--- START ---
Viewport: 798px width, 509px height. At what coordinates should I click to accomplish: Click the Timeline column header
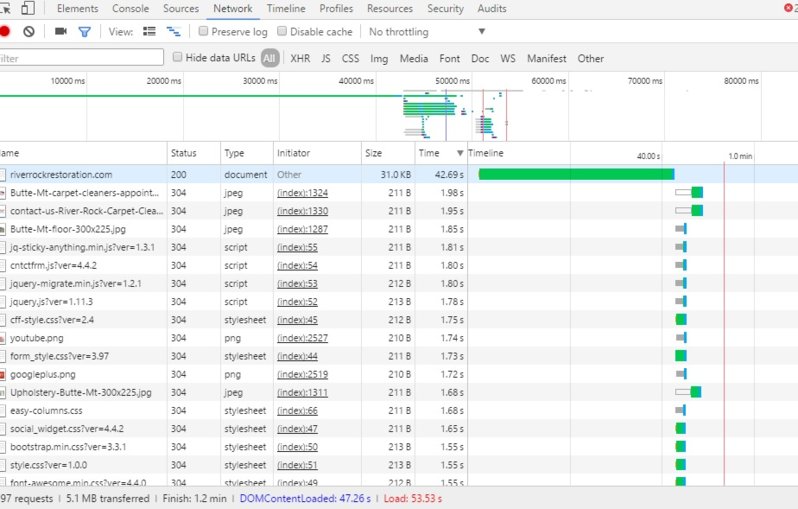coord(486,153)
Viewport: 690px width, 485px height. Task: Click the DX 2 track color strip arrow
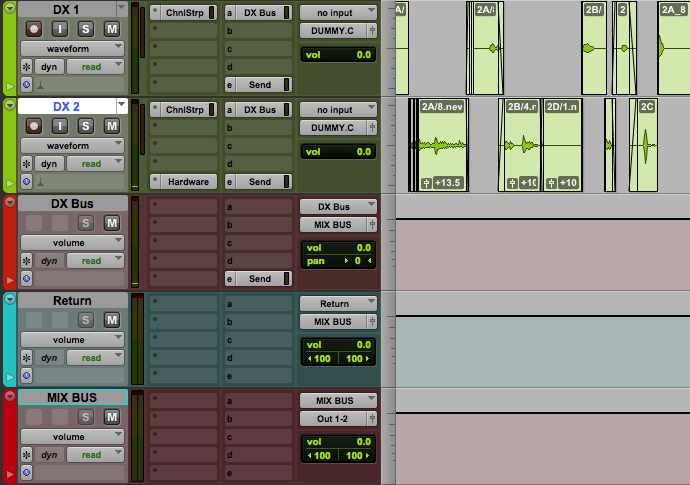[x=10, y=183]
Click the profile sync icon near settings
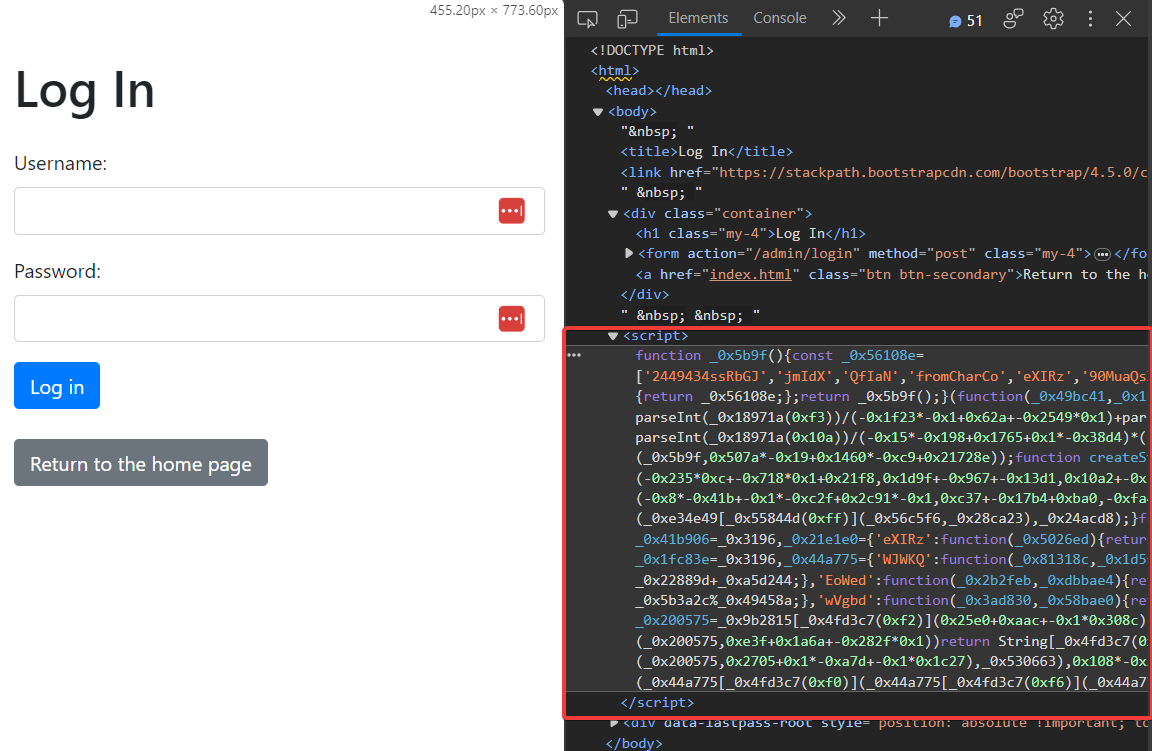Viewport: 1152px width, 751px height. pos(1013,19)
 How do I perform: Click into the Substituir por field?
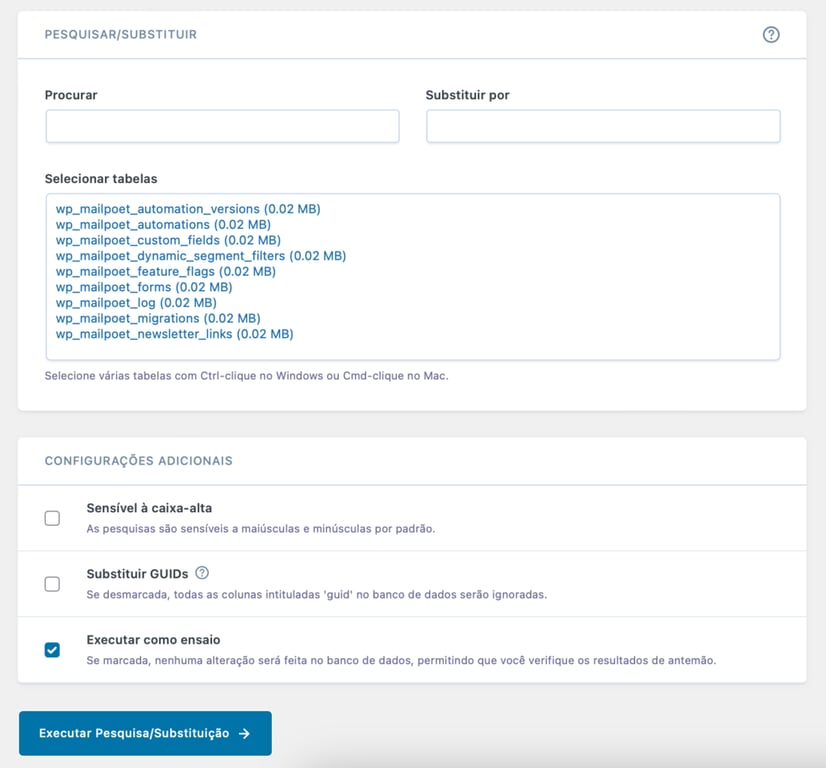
--- END ---
All of the entries above should be copied exactly, with the images left out.

▸ **Task output**
Viewport: 798px width, 509px height. At what coordinates should I click to accomplish: Click the Timeline column header
coord(486,153)
Viewport: 690px width, 485px height. Task: Click the DX 2 track color strip arrow
[x=10, y=183]
Click the profile sync icon near settings
Viewport: 1152px width, 751px height. pos(1013,19)
 How do I perform: Click into the Substituir por field?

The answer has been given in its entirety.